PASSAGE SHOWN:
Core and Explore: Where's the Alpha?

Searching for Alpha

Index April 2003 QTD YTD Description
S&P 500 8.10% 8.10% 4.22% Large-cap stocks
DJIA 6.11% 6.11% 1.66% Large-cap stocks
Nasdaq Composite 9.18% 9.18% 9.64% Large-cap tech stocks
Russell 1000 Growth 7.39% 7.39% 6.25% Large-cap growth stocks
Russell 1000 Value 8.80% 8.80% 3.51% Large-cap value stocks
Russell 2000 Growth 9.46% 9.46% 5.22% Small-cap growth stocks
Russell 2000 Value 9.50% 9.50% 3.94% Small-cap value stocks
MSCI EAFE 9.62% 9.62% 0.83% Europe, Australasia & Far East Index
Lehman Aggregate 0.83% 0.83% 2.23% U.S. Government Bonds
Lehman High Yield 5.93% 5.93% 14.00% High-yield corporate bonds
Carr CTA Index 0.96% 0.96% 4.91% Managed futures
Through April 30, 2003.

"Core and explore" investing, a strategy that grew out of market participants' desire to beat the market during the late 1990s, is in vogue once again.

Over the last few years, practitioner journals have published a number of well-regarded studies that trumpet the benefits of core and explore versus the more classic multi-asset-class approach.

Core and explore proponents put the bulk of their assets in a low-cost, broadly diversified index fund, and attempt to generate excess return by allocating the balance to a handful of actively managed funds.

The renewed interest in core and explore may be due to a parallel resurgence in sector-based investing. With the globalization of the world economy, there is considerable doubt whether regional factors adequately explain the return of a given stock. At the same time, global industry classification systems like the ones developed by Morgan Stanley Capital International (MSCI) will soon allow investors to research and choose every stock in a given industry without regard to geographical location

At present, 63% of European assets are now allocated on a sector basis rather than a country or cap basis, up from 22% in 1997, according to MSCI. Institutional investors in the U.S. also seem to be jumping on the bandwagon.

A private study recently performed by Ibbotson Associates adds credence to the sector investing approach. According to the report, including a handful of sector funds can add more portfolio diversification than a similar strategy of using international mutual funds.

I'm a big fan of diversification. If the "core" in the core and explore approach eliminates manager overlap and reduces fees, that part of the strategy should perform just fine. But what about the "explore" part of the equation? It seems hard to believe that investment advisors will be able to generate alpha for their clients by choosing a handful of market-beating sectors funds, a job that the most die-hard proponent of the efficient market theory would have to admit is nearly impossible. Picking a broadly diversified actively managed fund (or separate account) is almost as difficult. For starters, such funds tend to have high turnover, which increases their expenses and decreases their tax efficiency, a combination even the most talented manager will have trouble overcoming.

Searching for alpha can be a rewarding experience, but one must look for it in the right places. Specifically, those asset classes that exhibit sufficient pricing inefficiencies--small-cap stocks and high-yield bonds, for example--should be captured through active management. Asset classes that do not demonstrate such inefficiencies should be indexed.

YOUR TASKS:
1. Reproduce the stretch of the core-and-explore passage from "Index April 2003" through "April 30, 2003.".
2. Rewrite the rows from the one containing "Ferhatpaşa Mah. Üskudar" through the end of the rows, swapping "Yeni Üyelik" for "Üye Ol" and leaving everything else unchanged.

RECORDS:
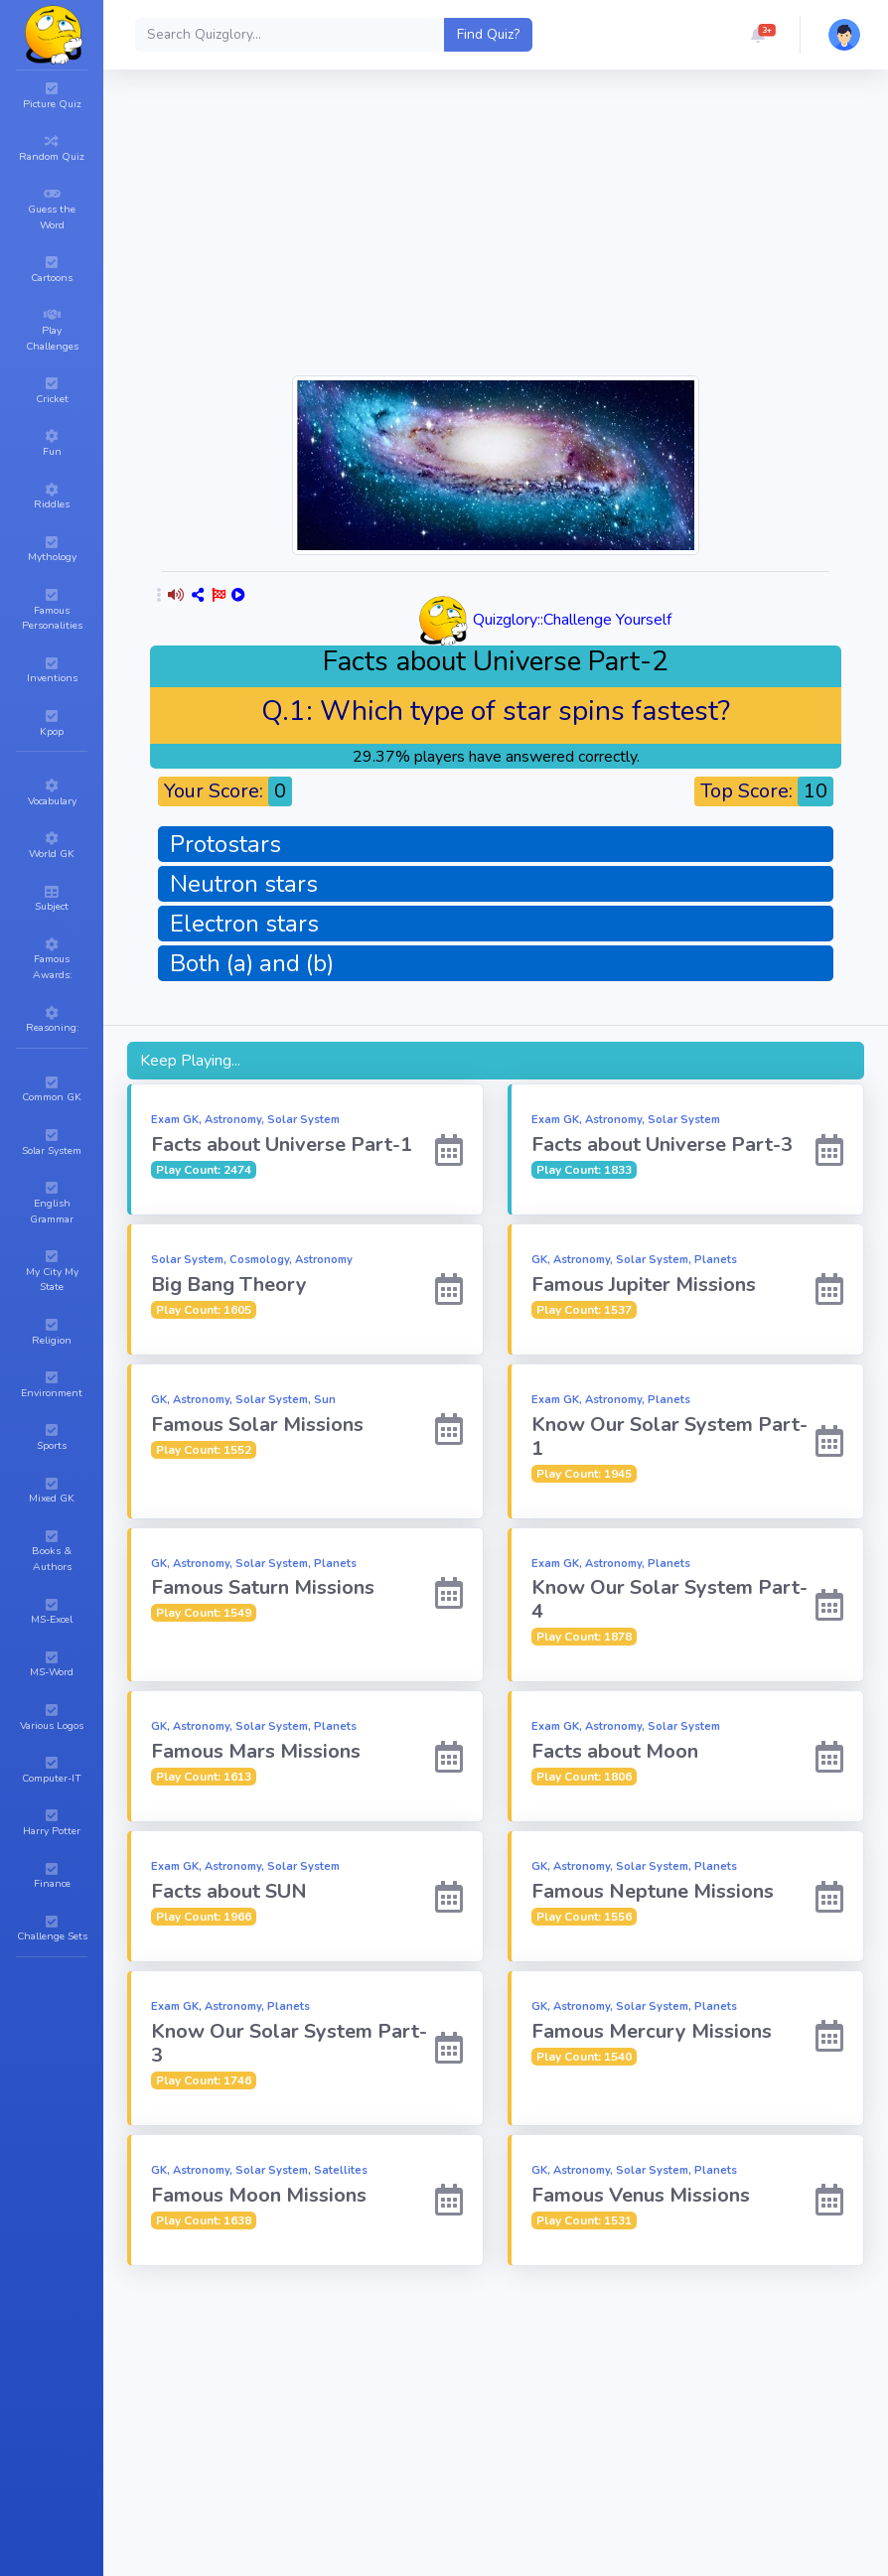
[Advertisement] (523, 232)
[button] (758, 35)
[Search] (290, 35)
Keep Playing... (190, 1061)
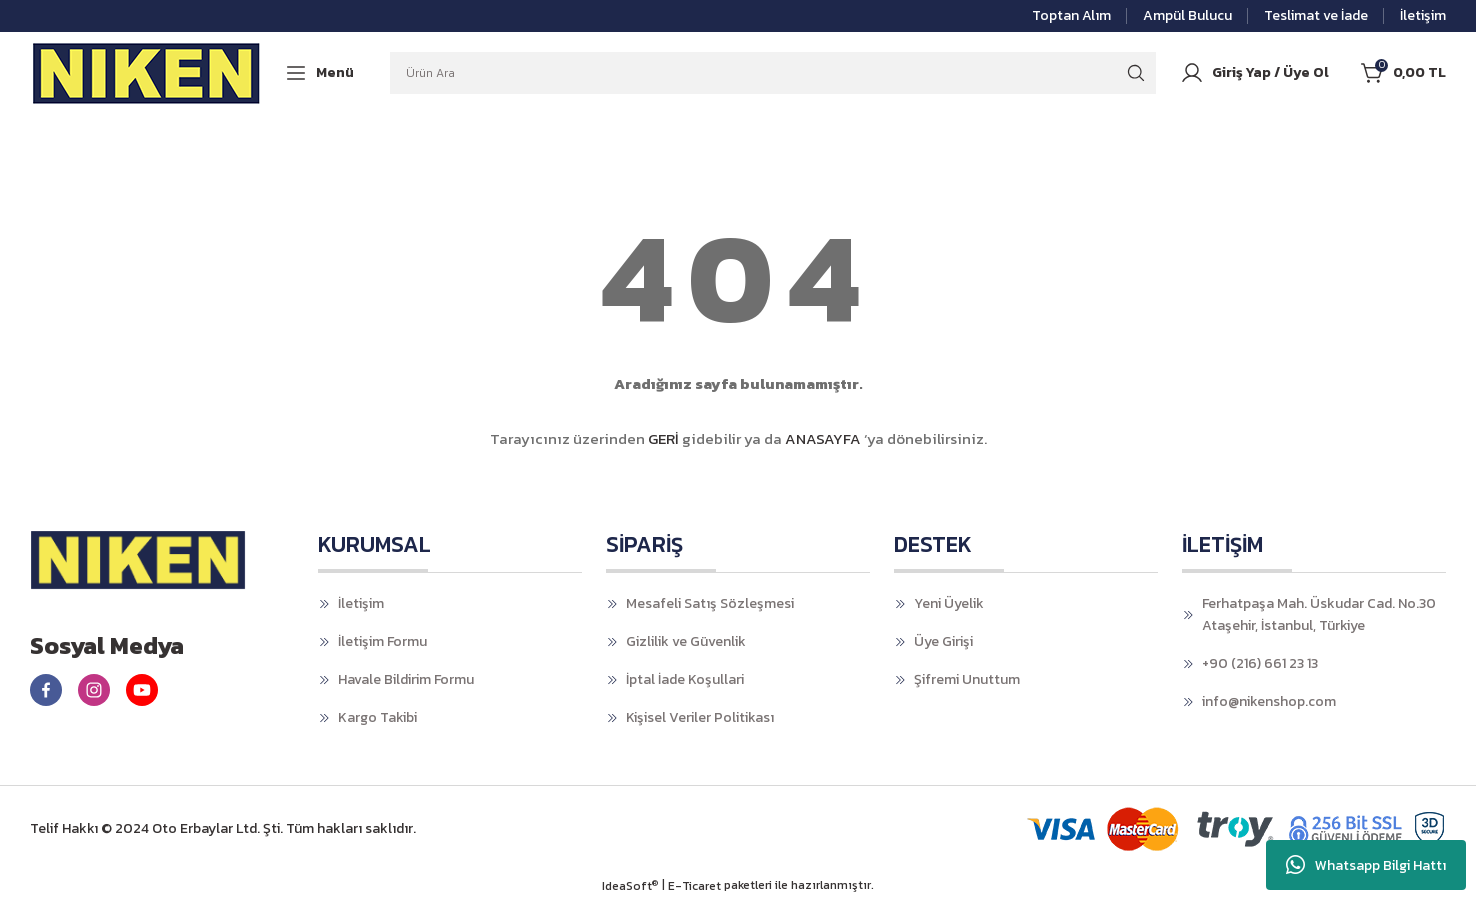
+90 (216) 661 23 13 (1260, 663)
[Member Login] (1254, 73)
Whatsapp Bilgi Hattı (1366, 865)
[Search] (773, 73)
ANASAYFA (823, 438)
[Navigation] (319, 72)
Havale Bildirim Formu (406, 679)
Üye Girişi (943, 641)
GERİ (663, 438)
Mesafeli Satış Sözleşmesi (710, 603)
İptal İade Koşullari (685, 679)
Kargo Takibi (377, 717)
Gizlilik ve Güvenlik (686, 641)
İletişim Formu (382, 641)
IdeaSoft (630, 886)
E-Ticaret (694, 886)
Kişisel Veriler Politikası (700, 717)
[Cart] (1403, 73)
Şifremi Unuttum (967, 679)
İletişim (361, 603)
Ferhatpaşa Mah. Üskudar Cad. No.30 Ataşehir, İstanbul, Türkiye (1319, 614)
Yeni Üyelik (949, 603)
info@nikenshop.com (1269, 701)
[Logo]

FINAL ANSWERS:
1.
Index April 2003 QTD YTD Description
S&P 500 8.10% 8.10% 4.22% Large-cap stocks
DJIA 6.11% 6.11% 1.66% Large-cap stocks
Nasdaq Composite 9.18% 9.18% 9.64% Large-cap tech stocks
Russell 1000 Growth 7.39% 7.39% 6.25% Large-cap growth stocks
Russell 1000 Value 8.80% 8.80% 3.51% Large-cap value stocks
Russell 2000 Growth 9.46% 9.46% 5.22% Small-cap growth stocks
Russell 2000 Value 9.50% 9.50% 3.94% Small-cap value stocks
MSCI EAFE 9.62% 9.62% 0.83% Europe, Australasia & Far East Index
Lehman Aggregate 0.83% 0.83% 2.23% U.S. Government Bonds
Lehman High Yield 5.93% 5.93% 14.00% High-yield corporate bonds
Carr CTA Index 0.96% 0.96% 4.91% Managed futures
Through April 30, 2003.

2.
Ferhatpaşa Mah. Üskudar Cad. No.30 Ataşehir, İstanbul, Türkiye (1319, 614)
Üye Ol (949, 603)
info@nikenshop.com (1269, 701)
[Logo]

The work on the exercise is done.